Estrai dal testo sulla barriera del fiume Dirillo il passo che va da "Acate attiva la" a "finiscano in mare.", riportandolo parola per parola.

[ESTRATTO DEL DOCUMENTO]:
--
Acate attiva la barriera “acchiappa plastica” sul fiume Dirillo: svolta per ambiente e mare

Entrerà in funzione mercoledì 25 febbraio la barriera “acchiappa plastica” alla foce del fiume Dirillo, nel territorio di Acate. Un’infrastruttura innovativa che segna un passo concreto nella lotta contro l’inquinamento dei mari e nella tutela degli ecosistemi fluviali della Sicilia sud-orientale.

Un’opera strategica per fermare la plastica prima che raggiunga il Mediterraneo

La nuova barriera è stata progettata per integrarsi con il corso d’acqua nel pieno rispetto dell’equilibrio naturale del fiume. Il sistema consentirà di intercettare, bloccare e accumulare macro-rifiuti e detriti plastici trasportati dalla corrente, impedendo che finiscano in mare.

Si tratta di un intervento strategico che agisce a monte del problema dell’inquinamento marino. Fermare la plastica nei fiumi significa infatti ridurre in modo significativo la quantità di rifiuti che raggiunge le coste, con benefici diretti per la biodiversità, la pesca e il turismo. L’impianto rappresenta un modello innovativo di gestione sostenibile dei corsi d’acqua, capace di coniugare tecnologia e rispetto ambientale.

Cerimonia istituzionale tra municipio e foce del Dirillo

L’attivazione dell’impianto sarà accompagnata da una cerimonia in due momenti. Il primo appuntamento è previsto alle ore 11 nel municipio di Acate per i saluti istituzionali e la presentazione ufficiale dell’intervento. Successivamente, autorità e rappresentanti del territorio si sposteranno alla foce del fiume Dirillo, dove verrà illustrato il funzionamento della barriera direttamente sul campo.
--
[MATERIALE FORNITO]:
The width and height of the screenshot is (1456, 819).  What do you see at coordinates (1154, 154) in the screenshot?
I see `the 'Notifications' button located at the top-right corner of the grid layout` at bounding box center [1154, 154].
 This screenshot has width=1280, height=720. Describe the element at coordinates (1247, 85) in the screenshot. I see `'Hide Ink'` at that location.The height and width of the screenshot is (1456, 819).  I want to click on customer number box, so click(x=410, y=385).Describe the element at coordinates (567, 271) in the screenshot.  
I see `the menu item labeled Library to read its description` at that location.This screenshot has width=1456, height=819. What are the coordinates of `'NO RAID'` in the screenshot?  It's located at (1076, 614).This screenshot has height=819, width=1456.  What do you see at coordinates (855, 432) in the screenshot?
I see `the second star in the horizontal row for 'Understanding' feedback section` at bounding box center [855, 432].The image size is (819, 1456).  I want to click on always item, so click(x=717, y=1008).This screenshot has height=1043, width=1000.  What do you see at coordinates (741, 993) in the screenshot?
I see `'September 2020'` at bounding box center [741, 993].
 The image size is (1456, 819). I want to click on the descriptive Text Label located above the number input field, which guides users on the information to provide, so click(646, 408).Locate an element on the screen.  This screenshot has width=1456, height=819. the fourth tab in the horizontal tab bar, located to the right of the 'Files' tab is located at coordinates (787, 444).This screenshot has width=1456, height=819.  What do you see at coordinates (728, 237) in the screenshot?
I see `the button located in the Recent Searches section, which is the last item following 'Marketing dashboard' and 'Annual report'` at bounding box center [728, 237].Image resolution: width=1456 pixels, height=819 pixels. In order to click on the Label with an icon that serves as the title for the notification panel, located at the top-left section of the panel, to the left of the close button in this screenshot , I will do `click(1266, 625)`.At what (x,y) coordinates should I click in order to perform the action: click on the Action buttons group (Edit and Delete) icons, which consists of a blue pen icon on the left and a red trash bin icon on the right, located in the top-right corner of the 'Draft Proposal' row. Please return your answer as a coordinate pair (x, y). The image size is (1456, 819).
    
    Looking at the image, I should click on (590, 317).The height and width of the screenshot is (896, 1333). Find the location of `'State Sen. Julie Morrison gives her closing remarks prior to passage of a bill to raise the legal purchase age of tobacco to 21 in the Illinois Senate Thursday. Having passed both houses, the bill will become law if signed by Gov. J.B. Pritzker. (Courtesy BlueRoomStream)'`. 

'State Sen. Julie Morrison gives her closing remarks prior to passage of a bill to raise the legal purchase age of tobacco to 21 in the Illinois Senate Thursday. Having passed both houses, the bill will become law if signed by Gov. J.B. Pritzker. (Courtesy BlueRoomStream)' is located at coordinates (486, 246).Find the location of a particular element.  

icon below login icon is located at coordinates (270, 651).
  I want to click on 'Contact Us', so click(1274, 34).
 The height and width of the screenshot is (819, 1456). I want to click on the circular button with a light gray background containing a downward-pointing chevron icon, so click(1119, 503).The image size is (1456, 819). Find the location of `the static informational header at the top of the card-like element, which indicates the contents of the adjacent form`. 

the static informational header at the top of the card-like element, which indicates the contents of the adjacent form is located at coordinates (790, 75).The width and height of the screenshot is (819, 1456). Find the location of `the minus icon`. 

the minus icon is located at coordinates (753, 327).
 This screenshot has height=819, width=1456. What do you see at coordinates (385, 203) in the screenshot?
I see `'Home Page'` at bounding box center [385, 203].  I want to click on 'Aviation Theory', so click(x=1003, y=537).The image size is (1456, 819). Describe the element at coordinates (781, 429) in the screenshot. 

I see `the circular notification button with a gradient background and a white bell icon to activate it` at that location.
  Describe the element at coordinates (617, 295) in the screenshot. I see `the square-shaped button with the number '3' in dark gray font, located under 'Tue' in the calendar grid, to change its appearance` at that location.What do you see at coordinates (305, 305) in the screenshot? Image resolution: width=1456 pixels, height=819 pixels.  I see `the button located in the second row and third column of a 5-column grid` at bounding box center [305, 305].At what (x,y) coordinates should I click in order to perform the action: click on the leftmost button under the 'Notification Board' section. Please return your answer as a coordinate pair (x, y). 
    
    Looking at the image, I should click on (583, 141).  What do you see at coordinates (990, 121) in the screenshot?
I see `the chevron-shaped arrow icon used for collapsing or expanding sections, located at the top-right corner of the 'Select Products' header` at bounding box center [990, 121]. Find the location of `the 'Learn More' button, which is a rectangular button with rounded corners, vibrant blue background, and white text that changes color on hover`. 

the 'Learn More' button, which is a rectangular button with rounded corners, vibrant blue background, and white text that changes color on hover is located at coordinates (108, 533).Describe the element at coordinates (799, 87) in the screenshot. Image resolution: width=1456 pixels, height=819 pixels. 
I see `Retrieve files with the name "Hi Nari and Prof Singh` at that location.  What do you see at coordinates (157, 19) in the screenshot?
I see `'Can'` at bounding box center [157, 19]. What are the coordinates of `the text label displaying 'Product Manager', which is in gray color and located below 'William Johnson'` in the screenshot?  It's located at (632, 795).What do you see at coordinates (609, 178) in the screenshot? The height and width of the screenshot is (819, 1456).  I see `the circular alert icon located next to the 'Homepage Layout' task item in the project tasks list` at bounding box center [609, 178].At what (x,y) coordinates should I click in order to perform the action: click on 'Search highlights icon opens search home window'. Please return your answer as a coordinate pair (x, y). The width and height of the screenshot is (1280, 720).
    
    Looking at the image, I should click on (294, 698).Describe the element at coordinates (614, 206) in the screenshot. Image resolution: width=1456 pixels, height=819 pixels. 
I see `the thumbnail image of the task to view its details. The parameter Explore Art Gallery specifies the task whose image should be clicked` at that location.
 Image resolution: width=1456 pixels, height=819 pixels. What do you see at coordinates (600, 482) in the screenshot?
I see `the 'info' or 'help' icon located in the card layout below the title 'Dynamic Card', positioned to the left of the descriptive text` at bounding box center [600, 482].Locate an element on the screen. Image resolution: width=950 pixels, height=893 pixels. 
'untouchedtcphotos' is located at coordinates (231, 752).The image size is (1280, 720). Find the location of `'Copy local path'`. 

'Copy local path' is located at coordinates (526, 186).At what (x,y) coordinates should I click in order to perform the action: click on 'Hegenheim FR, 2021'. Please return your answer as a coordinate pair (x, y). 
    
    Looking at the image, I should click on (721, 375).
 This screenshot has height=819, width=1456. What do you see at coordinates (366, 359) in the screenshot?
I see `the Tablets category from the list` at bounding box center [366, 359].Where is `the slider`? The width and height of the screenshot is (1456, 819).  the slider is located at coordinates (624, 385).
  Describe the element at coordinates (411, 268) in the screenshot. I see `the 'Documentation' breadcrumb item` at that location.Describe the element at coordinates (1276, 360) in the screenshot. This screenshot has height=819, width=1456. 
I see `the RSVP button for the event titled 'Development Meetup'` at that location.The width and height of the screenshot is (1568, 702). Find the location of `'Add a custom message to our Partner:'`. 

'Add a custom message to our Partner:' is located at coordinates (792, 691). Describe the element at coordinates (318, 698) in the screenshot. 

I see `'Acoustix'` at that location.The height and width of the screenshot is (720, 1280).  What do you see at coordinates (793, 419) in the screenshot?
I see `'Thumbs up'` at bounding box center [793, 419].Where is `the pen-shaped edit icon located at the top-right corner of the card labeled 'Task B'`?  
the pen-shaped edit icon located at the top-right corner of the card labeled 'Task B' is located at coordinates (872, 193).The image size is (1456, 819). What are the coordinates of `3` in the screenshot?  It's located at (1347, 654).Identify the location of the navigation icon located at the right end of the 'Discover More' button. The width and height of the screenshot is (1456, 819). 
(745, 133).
--
[RISULTATO]:
Acate attiva la barriera “acchiappa plastica” sul fiume Dirillo: svolta per ambiente e mare

Entrerà in funzione mercoledì 25 febbraio la barriera “acchiappa plastica” alla foce del fiume Dirillo, nel territorio di Acate. Un’infrastruttura innovativa che segna un passo concreto nella lotta contro l’inquinamento dei mari e nella tutela degli ecosistemi fluviali della Sicilia sud-orientale.

Un’opera strategica per fermare la plastica prima che raggiunga il Mediterraneo

La nuova barriera è stata progettata per integrarsi con il corso d’acqua nel pieno rispetto dell’equilibrio naturale del fiume. Il sistema consentirà di intercettare, bloccare e accumulare macro-rifiuti e detriti plastici trasportati dalla corrente, impedendo che finiscano in mare.